Por certo, existem situações em que não há a alteração de competência, mas unicamente a mudança da prevenção.

É o caso de relator que muda de turma, levando consigo apenas a relatoria do processo a ele anteriormente distribuído, mas qualquer recurso subsequente relacionado ao processo ou em autos conexos permanecerá a cargo do órgão fracionário originário, sendo necessária a redistribuição para novo relator.

Creio que as regras de competência processual, em sede dos tribunais, fortalecem o princípio do juízo natural, ao passo que encontram-se perfeitamente esclarecidas, evitando uma eventual escolha de um relator mais simpático à parte.[6]

Porém, o digesto processual leciona que torna prevento o relator o primeiro recurso interposto no processo. Posto isto, as ações originárias de tribunal ou incidentes a serem processados perante os tribunais tem o poder de prevenção?

O caput do artigo 930 aduz que a distribuição perante as cortes observará a alternatividade, o sorteio e a publicidade e será disciplinada pelo regimento interno.

O regimento interno do Tribunal de Justiça do Distrito Federal e dos Territórios, em seu artigo 81, atesta que as ações originárias e os recursos cíveis e criminais tornam prevento o relator que primeiro os apreciar, importante dizer, no caso das ações originárias, a prevenção será sempre referente ao mesmo processo.

Decisões existem, de outras cortes de segundo grau, no sentido da inexistência de prevenção de relator na apreciação de ação rescisória e incidentes processuais, lembrando que a lei interna dos tribunais podem criar regras procedimentais, mas nunca indo de encontro ao CPC. Vejamos:

CONFLITO DE COMPETÊNCIA - AÇÃO RESCISÓRIA - PREVENÇÃO - INOCORRÊNCIA - HIPÓTESES LEGAIS E REGIMENTAIS NÃO CONSTATADAS. Porquanto a situação não se subsume às hipóteses previstas no art. 930, parágrafo único, do Código de Processo Civil, e no art. 54 do Regimento Interno desta Corte, a anterior relatoria de recurso referente ao processo originário não induz à prevenção, a qual deve ser tratada como medida excepcional, porque exceção à regra da distribuição por sorteio, para o julgamento da ação rescisória. (TJ-SC - CC: 10017545820168240000)

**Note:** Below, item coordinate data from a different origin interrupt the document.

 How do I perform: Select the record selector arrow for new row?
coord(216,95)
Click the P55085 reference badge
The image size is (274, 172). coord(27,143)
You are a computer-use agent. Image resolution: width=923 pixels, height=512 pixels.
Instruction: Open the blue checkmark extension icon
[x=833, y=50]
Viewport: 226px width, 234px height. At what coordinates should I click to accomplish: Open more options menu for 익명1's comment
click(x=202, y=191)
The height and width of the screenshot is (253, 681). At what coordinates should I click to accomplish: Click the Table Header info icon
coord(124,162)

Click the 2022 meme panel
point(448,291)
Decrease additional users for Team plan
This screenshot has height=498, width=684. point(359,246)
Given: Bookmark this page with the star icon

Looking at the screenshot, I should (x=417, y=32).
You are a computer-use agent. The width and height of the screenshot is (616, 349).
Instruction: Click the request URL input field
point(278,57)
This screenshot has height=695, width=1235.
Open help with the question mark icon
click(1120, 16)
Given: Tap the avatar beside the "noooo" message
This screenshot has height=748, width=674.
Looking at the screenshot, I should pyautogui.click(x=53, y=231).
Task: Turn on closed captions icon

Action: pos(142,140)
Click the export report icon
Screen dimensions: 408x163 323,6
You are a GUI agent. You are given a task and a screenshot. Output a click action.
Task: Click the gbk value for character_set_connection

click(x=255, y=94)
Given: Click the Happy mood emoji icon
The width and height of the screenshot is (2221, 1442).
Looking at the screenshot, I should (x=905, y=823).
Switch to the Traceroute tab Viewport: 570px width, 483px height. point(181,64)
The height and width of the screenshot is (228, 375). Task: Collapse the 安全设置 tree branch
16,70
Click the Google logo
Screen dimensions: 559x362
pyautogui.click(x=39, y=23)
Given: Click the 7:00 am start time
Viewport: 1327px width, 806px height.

O fato de se ter relatado incidente, no caso Exceção de suspeição, não induz prevenção para processamento e julgamento de Agravo de Instrumento, uma vez que tal incidente não se encontra incluso no parágrafo 1°, do artigo 80 do regimento interno deste Tribunal. (TJMT- CC- 100102120178110000)

Portanto, é de se concluir que a literalidade do parágrafo único do artigo 930 do Código de Processo Civil não deixa margens a interpretação.

Nesse sentido, apenas os recursos são capazes de induzir a prevenção de relator ou órgão fracionário.

Quando muito, podemos citar a prevenção do relator de ação rescisória, em relação aos incidentes processuais a serem resolvidos no mesmo processo, assim como o juiz singular é o competente para solver as questões processuais em processo a ele distribuído.

 

Notas e referências

[1] LUIZ RODRIGUES WAMBIER e EDUARDO TALAMINI, Curso Avançado de Processo Civil, Vol. 2, 17ª ed., RT, p. 575

[2] Art. 932, CPC

[3] Art. 1.024, parágrafo 2°, CPC

[4] Art. 930, parágrafo único, CPC

[5] MARCO ANTONIO RODRIGUES, Manual dos Recursos, Ação Rescisória e Reclamação, Atlas, 2017, p. 143

[6] (LUIZ GUILHERME MARINONI, SÉRGIO CRUZ ARENHART e DANIEL MITIDIERO, O Novo Processo Civil, 3ª ed., RT, p. 599.